I was supposed to get my period almost 2 weeks ago.
I waited, but it never came.
Weird, I thought. But not abnormal: I had a similar situation back in December (same time as the Thomas Fire) but Aunt Flo showed up, four days late, like a total jerk.
It happened again in May. I was supposed to get my period on Mother’s Day (pause for irony) and six days later, on Harry and Megan’s wedding day, Aunt Flo showed up, like a total jerk.
This month, my temperature remained elevated. And, after taking my temperature every morning every day since December I knew this wasn’t normal.
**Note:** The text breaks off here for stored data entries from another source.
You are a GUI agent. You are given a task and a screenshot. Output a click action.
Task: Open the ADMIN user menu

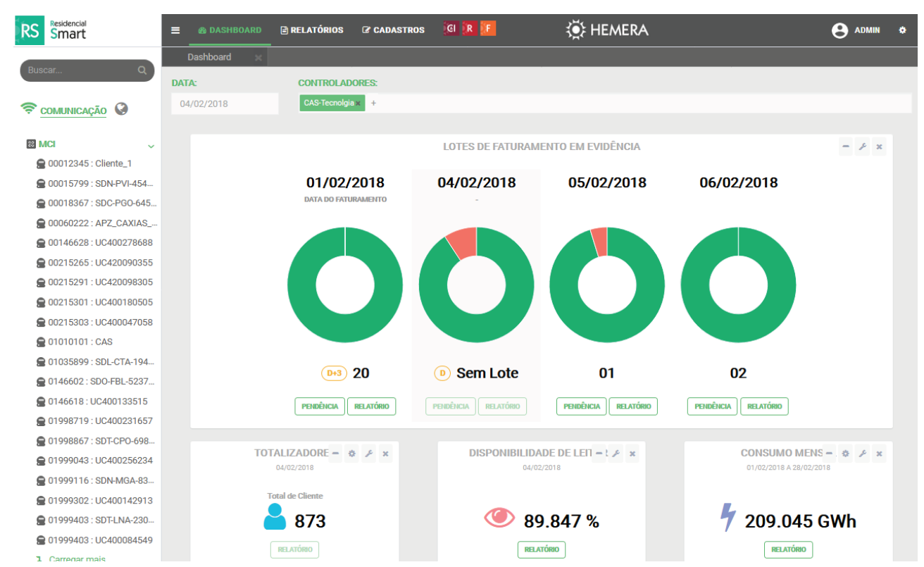(x=856, y=30)
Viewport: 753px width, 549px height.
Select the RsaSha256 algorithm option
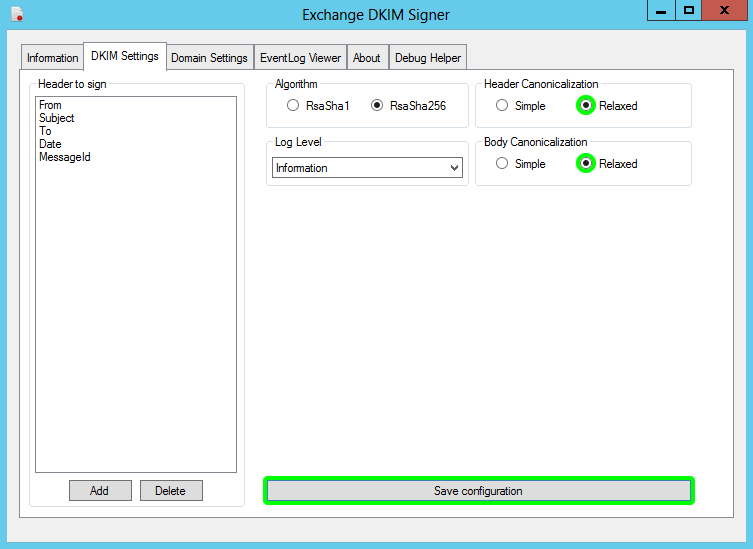coord(377,106)
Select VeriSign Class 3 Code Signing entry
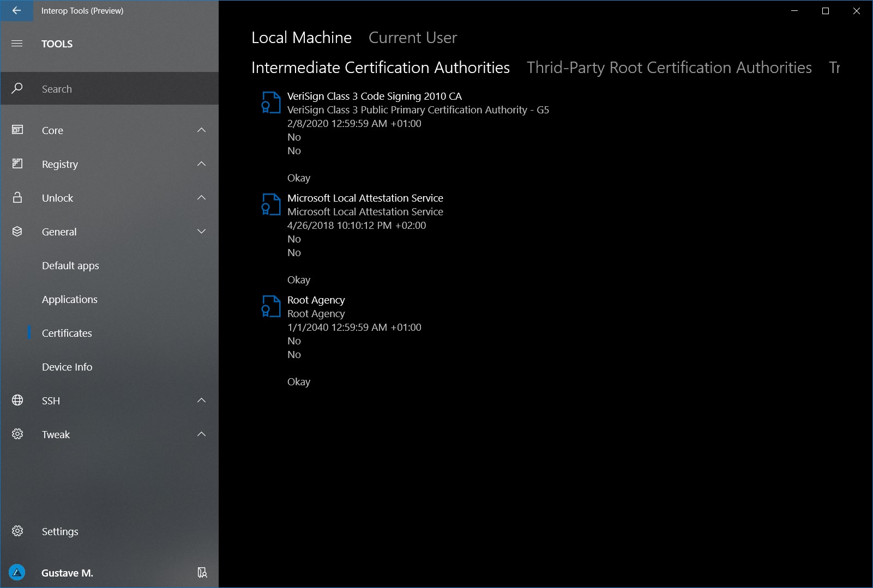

I didn’t tell Kyle. I waited.
YOU CAN IMAGINE HOW HARD THAT WAS.
I’ve trained my somewhat logical mind not to get excited about such things: Aunt Flo can be flighty, bodies are weird, the doctor said we must be patient, and, in the grand scheme of baby making things, this is nothing.
But, you try telling a hopeful heart these things: a heart that’s been waiting as patiently as a Type A heart can, a heart that has been subjected to tests and bloodwork with a husband who had to do the same. I couldn’t help but get a little excited. COULD THIS BE IT?! My heart would flutter at the thought.
When I was a week late I told Kyle.
“I AM A WEEK LATE!” I practically screamed at him. “ONE WHOLE WEEK! THAT’S HOW MOST OF THESE PREGANCY STORIES START!”
“Okay,” he said with a big grin, “let’s stay the course.”
(But I knew his gingery heart was hopeful, too.)
I walked into the fertility clinic on Monday morning for an appointment I made almost 3 weeks ago and asked for a pregnancy test. Nine days late, I told them with pride. We defied the odds! We were pregnant after all! We COULD do it! (Literally and figuratively)
It was the doctor’s lack of emotion about my late period that waved the first red flag. No excitement that we had potentially defied the odds showed on his face, instead I saw concern for the fact that my period had been late before. He requested an ultrasound.
I laid there as he went through my lady parts, vulnerable and scared, a flimsy cover the only thing protecting me. He didn’t even buy me dinner first.
He diagnosed me with PCOS, right there. Healthy uterus, but with no baby inside and the realization that my body is not ovulating on its own.
It was a literal punch to the baby maker.
I cried. I couldn’t help it. I cried for all the ovulation tests I’d taken and thought I’d passed, for all the times I’d taken my temperature at 5 AM. I cried for all the ways I thought I knew my body and didn’t.
On the way home, sitting in traffic with my tear stained face, I looked up and asked the same question I asked all those years ago when Warner was diagnosed: WHY? WHY ME? WHY US? WHY? WHY COULDN’T THIS BE EASIER? WHY HASN’T THIS BEEN EASIER? WHY IS NOTHING GOING RIGHT?
The answer was the same as it was all those years ago: it’s not going to go right, so go left.
We are going to attack this with joy. We are going to choose to be hopeful and not sorry for ourselves. This is another opportunity to find joy in the sadness and grow. This is making our journey to parenthood that much more meaningful and giving us some leverage when our children act out as bratty teenagers.
Yesterday I went in for hormone testing. 7 vials of blood later, there are promises that we can still get pregnant, but it will take some help. But, I’m learning its okay to ask for help, especially when it’s for something you really, really, really want.
I had to fast in preparation for the testing and let me tell you: I never want my blood drawn while uncaffeindated again.
I’m sharing this with you because I think sometimes we sit in silence with these hard things because we feel shame and embarrassment. Don’t get me wrong, I’m embarrassed and a little ashamed of my body, especially because one of things I have to do to help my PCOS is lose weight, but I am not alone and neither are you. Please treat our story with kindness and know that while I am sharing part of our story with you, this isn’t the whole thing so please do not make assumptions or draw conclusions based on this information alone. And, know that I am only sharing my part with you: Kyle has his own part in this but it’s not mine to share.
Thank you, as always for being here.